| Stored dataset items |
*** Begin section ***

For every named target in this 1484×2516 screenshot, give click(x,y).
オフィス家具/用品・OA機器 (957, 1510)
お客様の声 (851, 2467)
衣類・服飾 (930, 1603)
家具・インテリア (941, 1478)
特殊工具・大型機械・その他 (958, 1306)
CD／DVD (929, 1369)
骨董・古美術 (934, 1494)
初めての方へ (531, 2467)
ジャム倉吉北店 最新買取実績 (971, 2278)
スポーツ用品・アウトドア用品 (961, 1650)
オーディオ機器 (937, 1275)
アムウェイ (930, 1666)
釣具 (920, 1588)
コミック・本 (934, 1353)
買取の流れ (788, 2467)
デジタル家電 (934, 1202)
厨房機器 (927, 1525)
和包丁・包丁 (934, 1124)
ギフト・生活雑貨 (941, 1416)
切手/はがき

*** End section ***

| HOW TO COMPLETE THIS TASK |
All entries above are to be reproduced exactly.

| RESPONSE |
For every named target in this 1484×2516 screenshot, give click(x,y).
オフィス家具/用品・OA機器 (957, 1510)
お客様の声 (851, 2467)
衣類・服飾 (930, 1603)
家具・インテリア (941, 1478)
特殊工具・大型機械・その他 (958, 1306)
CD／DVD (929, 1369)
骨董・古美術 (934, 1494)
初めての方へ (531, 2467)
ジャム倉吉北店 最新買取実績 (971, 2278)
スポーツ用品・アウトドア用品 (961, 1650)
オーディオ機器 (937, 1275)
アムウェイ (930, 1666)
釣具 (920, 1588)
コミック・本 (934, 1353)
買取の流れ (788, 2467)
デジタル家電 (934, 1202)
厨房機器 (927, 1525)
和包丁・包丁 (934, 1124)
ギフト・生活雑貨 (941, 1416)
切手/はがき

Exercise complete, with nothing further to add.